Of course, we wanted to know the advice she would give her younger self. “I’d tell my younger self the same thing I tell my current self, which is to not take myself or life quite so seriously. Laugh more, especially at one’s own self, and especially in the times of peak embarrassment or screw up. It’s a really hard thing to do, at least for me. Fortunately, my family finds it incredibly easy, and I’m an endless source of entertainment for them. So that helps me learn.”
Christine never seems satisfied with achieving a goal once she sets it. She feels happy and proud, but then reaches for the next goal. Her analogy was as follows: “You don’t always know what’s possible until you achieve something; in fact, you might not even be able to see very far or high. But once you climb a small hill, you can see the next one. And from each successive peak, there’s a higher one visible in the distance.”
She knew she wanted to be a CEO for many years, but was frustrated she never got those calls. Especially prior to the ‘me too’ movement, many women in tech faced gender bias, and it still lurks today. “I was incredibly fortunate to meet a recruiter named Pete Steinle who was willing to put me into the consideration set for a CEO role at a start up, and even more fortunate that Jason Pressman and Steve Newman were willing to give me a shot at being a first-time CEO.” Given the success of the exit at Scalyr, the bet appears to have paid off for all concerned.
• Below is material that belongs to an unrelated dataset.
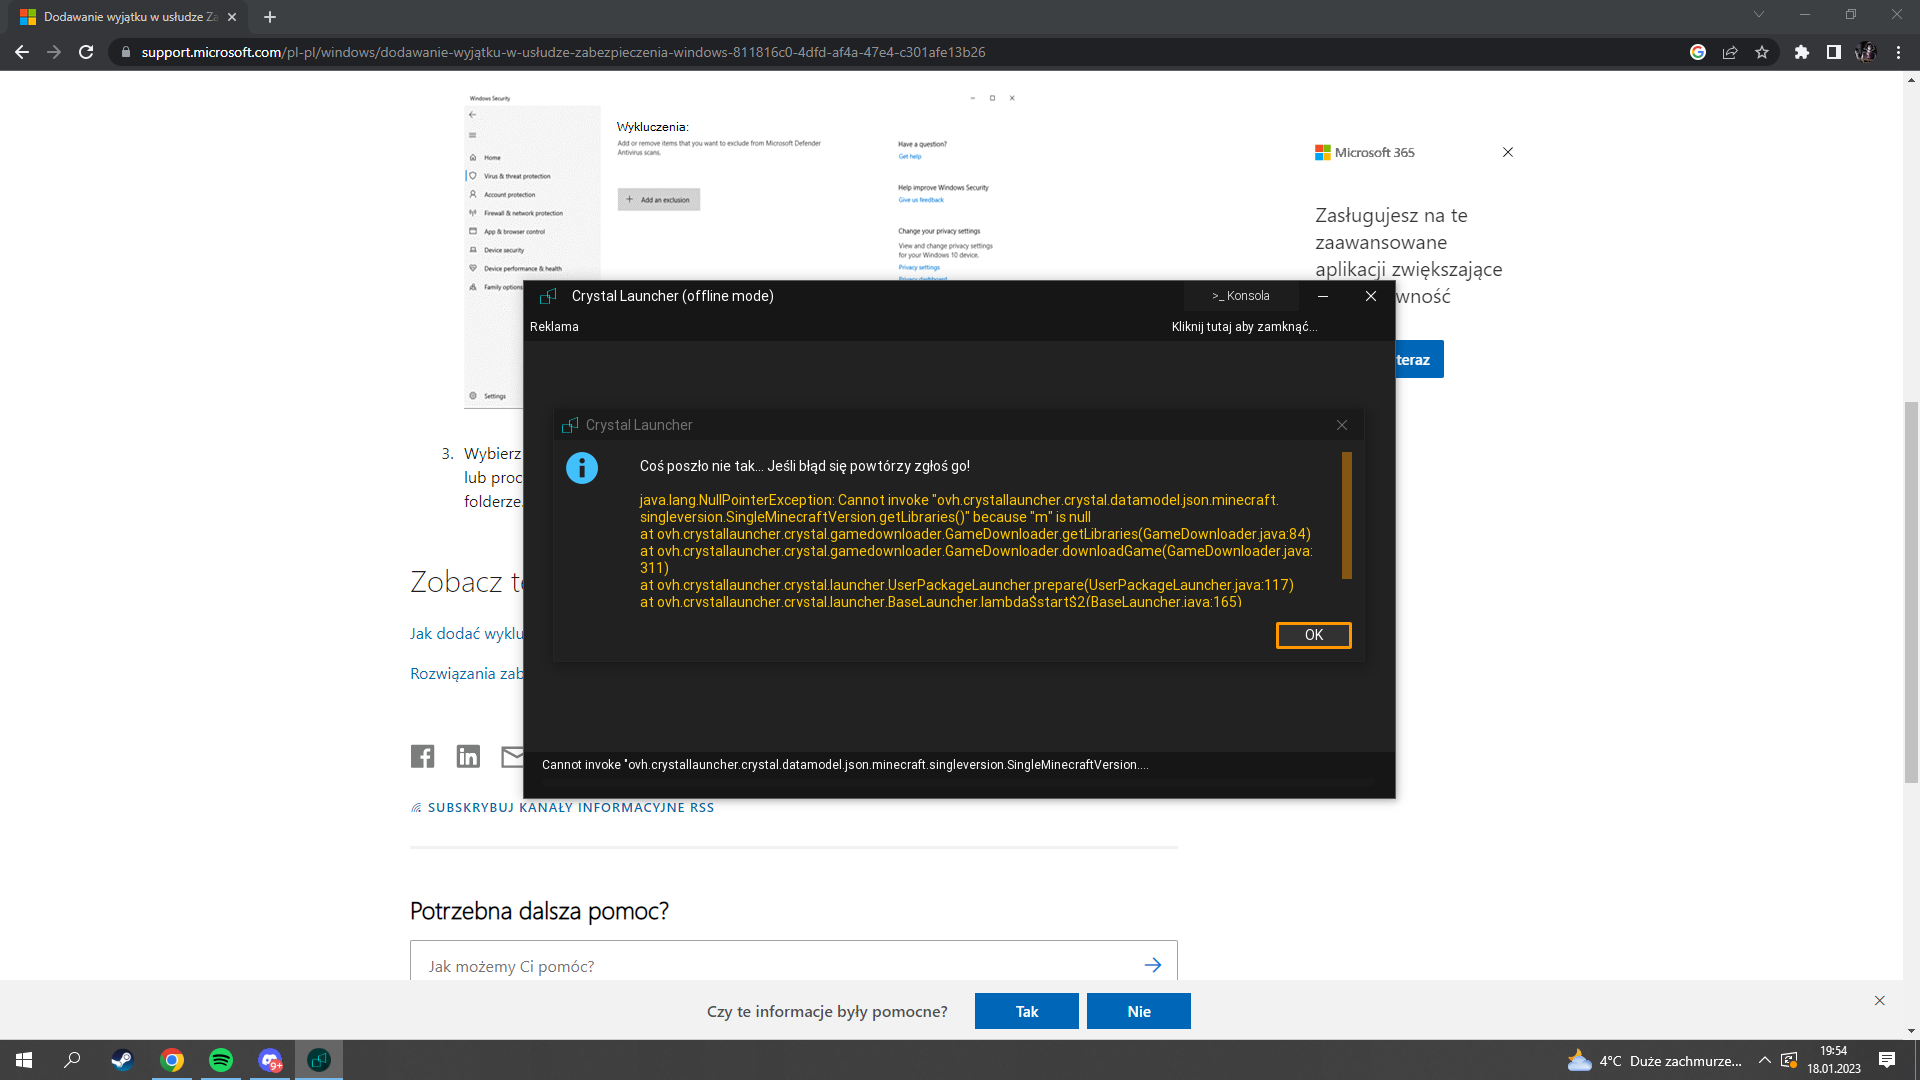Share on LinkedIn icon
This screenshot has width=1920, height=1080.
pos(468,756)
We wanted to know Christine’s advice for women leaders to navigate their way to serving on corporate boards. She emphasized the importance of preparation and learning. “I made every mistake in the book my first three years, and invented a few new ones too. I didn’t understand the difference between operating and governance in terms of how to ask questions, probe, or simply shut up and listen. I was too curious, too eager to ‘add value’, and not seasoned in my approach. I was incredibly lucky to have some fabulous, and very patient, board mentors on the LAM Board, and thanks to them, I can say I’m a much more sophisticated board member today.” She emphasized the importance of going through training upfront, having a board mentor, being prepared and reading all the material, building relationships with the other board members, and perpetually investing in your own board educating. “I’m still learning, in fact, every really good board member is always learning. Cathy Lego and Abhi Talwalker taught me that.”
We always ask every leader we interview, how they balance professional and personal goals, and have heard so many different answers. Christine has a unique way of describing balance. “I truly hate that question. For me, “balance” means that I have the time, space and flexibility to do what most needs to be done, at the moment it needs to be done.” Very often that means work takes priority over parent-teacher meetings (which she rarely attended), school functions, or even birthday dinners. “We rescheduled a lot of birthday celebrations to the weekends.” When there was an important event or school play, she would make sure she was there. “I feel like I have the power to be where I’m most needed, and that, for me, is balance. I work long hours, but I generally enjoy it, and I also enjoy time with the family. Most importantly, I always try to prioritize my own sleep. That makes it easier to do everything else.”
Prioritizing sleep? You don’t hear that often from executives, especially in the tech industry. This seems like wise advice that would benefit anyone, in any position.
We learned so much from our conversation with Christine and hope that her story and insights will be useful as career paths are managed and navigated.